20 April 2015

WHEN DOVES CRY

It all started with a birdhouse my brother-in-law made for my son.  I believe it was made from broken boards saved from tae-kwon-do practice.  It was so many years ago.

At one time, my home-office had a window A/C unit.  It was a pain to install so to be safe a cage was added.  When the window A/C was replaced by a wall unit, the cage became disused so one day I put the birdhouse there in hope some small birds would move in.  Instead, a pair of turtle doves started building a nest next to it.  The next few weeks I learned a lot more about turtle doves.

Both male and female turtle doves share hatching duty so it was not easy to tell which one is which.

Most of the time a bird would be atop the nest but one time I happened to be near the window and witnessed the changing of the hatching guard.

Close-up of a parent dove hatching the eggs.

One of the rare moments I witnessed a parent bird arriving to relieve the other.

About fifteen days after the first egg was laid, a chick came out.  I saw a parent bird open its beak for the new bird to poke inside to eat the regurgitated food.

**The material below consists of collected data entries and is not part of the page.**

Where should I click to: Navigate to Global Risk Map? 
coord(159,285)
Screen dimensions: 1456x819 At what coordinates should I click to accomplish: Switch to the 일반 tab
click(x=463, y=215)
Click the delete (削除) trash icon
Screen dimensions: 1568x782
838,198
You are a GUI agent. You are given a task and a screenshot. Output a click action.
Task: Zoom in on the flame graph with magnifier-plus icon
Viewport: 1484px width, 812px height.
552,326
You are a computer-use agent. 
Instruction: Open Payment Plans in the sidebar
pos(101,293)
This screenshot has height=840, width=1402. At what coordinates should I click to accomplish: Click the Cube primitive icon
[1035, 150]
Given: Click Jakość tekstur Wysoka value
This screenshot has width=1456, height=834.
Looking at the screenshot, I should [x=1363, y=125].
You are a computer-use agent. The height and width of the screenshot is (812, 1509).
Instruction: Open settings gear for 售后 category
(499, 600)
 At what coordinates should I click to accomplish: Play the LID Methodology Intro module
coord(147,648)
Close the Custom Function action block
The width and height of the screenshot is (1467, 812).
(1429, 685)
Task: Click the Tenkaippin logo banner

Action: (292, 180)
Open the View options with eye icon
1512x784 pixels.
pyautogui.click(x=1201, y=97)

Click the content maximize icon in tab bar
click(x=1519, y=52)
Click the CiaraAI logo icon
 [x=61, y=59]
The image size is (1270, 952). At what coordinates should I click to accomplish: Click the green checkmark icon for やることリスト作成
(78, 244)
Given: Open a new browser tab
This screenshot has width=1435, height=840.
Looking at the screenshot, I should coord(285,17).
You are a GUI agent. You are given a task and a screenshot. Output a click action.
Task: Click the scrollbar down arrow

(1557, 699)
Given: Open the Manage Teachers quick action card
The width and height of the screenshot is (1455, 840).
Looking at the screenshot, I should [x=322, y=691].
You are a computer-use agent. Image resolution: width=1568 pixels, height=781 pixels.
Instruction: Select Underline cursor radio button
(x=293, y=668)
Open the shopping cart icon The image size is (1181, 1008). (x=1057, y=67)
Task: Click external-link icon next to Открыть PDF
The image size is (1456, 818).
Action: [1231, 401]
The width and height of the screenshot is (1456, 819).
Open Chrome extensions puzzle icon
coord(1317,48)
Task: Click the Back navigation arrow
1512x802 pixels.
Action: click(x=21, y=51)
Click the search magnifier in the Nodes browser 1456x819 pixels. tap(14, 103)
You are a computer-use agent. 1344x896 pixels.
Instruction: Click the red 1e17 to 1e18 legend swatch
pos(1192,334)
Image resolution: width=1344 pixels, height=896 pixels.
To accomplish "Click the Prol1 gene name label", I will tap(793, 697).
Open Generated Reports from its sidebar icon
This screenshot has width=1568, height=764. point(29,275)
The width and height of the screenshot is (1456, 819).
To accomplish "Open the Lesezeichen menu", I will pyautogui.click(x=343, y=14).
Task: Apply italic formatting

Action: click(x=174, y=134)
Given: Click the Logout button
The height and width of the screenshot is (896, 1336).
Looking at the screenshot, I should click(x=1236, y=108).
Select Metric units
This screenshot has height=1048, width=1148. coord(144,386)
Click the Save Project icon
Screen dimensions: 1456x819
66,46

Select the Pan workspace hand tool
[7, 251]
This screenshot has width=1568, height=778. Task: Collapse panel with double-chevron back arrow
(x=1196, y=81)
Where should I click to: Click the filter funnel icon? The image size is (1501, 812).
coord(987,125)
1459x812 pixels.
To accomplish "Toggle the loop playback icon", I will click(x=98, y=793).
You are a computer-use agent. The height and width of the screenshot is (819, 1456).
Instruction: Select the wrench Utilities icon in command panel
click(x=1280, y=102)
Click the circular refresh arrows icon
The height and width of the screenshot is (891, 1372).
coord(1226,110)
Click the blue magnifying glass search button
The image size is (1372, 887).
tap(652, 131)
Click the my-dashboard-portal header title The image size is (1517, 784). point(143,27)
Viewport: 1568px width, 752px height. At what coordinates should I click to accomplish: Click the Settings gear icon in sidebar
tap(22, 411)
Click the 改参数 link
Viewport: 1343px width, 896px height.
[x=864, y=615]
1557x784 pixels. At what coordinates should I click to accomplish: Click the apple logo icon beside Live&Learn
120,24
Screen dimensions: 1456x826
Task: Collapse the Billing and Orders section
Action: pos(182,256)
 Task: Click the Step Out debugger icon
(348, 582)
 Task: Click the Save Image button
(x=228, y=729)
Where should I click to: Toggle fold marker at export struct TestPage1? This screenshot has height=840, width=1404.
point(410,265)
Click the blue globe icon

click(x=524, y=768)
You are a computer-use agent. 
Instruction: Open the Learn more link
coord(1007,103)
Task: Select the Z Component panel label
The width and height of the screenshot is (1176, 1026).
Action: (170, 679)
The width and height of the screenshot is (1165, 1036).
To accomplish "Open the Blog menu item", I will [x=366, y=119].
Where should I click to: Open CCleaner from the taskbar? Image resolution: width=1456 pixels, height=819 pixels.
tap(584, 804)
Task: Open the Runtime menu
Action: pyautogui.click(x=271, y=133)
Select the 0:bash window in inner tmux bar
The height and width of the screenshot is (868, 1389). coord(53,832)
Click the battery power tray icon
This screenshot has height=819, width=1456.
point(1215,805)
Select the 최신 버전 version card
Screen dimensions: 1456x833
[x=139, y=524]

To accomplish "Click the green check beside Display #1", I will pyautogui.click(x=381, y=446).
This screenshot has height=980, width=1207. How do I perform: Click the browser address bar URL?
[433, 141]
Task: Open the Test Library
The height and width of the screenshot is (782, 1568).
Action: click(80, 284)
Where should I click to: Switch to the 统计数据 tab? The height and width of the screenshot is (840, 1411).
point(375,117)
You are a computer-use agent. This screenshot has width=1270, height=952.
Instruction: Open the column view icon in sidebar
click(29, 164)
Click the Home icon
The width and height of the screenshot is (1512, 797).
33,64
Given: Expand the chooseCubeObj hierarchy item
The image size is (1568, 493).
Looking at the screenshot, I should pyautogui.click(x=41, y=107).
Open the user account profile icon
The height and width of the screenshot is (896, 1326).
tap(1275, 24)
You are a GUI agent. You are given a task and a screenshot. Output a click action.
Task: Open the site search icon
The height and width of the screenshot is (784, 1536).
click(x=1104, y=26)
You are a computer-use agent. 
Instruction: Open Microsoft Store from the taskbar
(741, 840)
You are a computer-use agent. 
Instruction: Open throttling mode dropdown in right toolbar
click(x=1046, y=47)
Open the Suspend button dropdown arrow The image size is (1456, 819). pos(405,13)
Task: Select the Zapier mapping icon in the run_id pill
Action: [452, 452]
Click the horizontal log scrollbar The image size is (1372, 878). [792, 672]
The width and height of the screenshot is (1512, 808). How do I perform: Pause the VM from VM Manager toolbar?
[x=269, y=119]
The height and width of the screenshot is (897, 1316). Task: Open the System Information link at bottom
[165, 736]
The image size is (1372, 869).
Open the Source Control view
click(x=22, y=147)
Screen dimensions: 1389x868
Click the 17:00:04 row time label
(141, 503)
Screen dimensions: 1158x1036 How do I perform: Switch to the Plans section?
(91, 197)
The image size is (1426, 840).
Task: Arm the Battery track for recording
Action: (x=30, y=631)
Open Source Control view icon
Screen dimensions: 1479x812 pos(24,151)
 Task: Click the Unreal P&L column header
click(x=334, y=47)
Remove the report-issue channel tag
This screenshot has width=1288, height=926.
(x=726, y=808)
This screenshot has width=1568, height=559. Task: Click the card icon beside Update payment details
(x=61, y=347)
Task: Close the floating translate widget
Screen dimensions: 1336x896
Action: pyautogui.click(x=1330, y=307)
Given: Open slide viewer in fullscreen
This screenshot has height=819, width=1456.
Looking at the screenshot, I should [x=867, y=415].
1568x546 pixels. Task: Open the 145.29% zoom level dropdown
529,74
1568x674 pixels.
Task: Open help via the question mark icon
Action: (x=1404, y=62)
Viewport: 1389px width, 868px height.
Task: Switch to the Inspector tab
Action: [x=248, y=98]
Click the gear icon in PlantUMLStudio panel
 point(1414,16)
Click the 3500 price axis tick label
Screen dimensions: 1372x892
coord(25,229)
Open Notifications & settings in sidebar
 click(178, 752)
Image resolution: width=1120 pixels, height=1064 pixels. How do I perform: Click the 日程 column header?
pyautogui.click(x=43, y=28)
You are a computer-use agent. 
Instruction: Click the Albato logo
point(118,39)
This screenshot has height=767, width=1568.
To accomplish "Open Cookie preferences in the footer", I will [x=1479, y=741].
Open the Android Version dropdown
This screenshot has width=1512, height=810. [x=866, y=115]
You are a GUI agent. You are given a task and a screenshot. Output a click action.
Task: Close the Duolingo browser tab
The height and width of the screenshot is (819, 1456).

A final happy moment of my bird-watching adventure.  This winter does not want to go away and one cold windy evening none of the parent birds were around.  Although my son told me he saw two chicks a day or two earlier, I saw only one and it was not sitting upright like when I first saw it.  Next day, the weather was even worse and the parent birds were absent again, a baby bird laid dead to the right of the birdhouse.  Such is life.  I took nothing but photos and did not try to interfere.  From what I was told, the birds will try to raise a family a few more times during the upcoming warm months.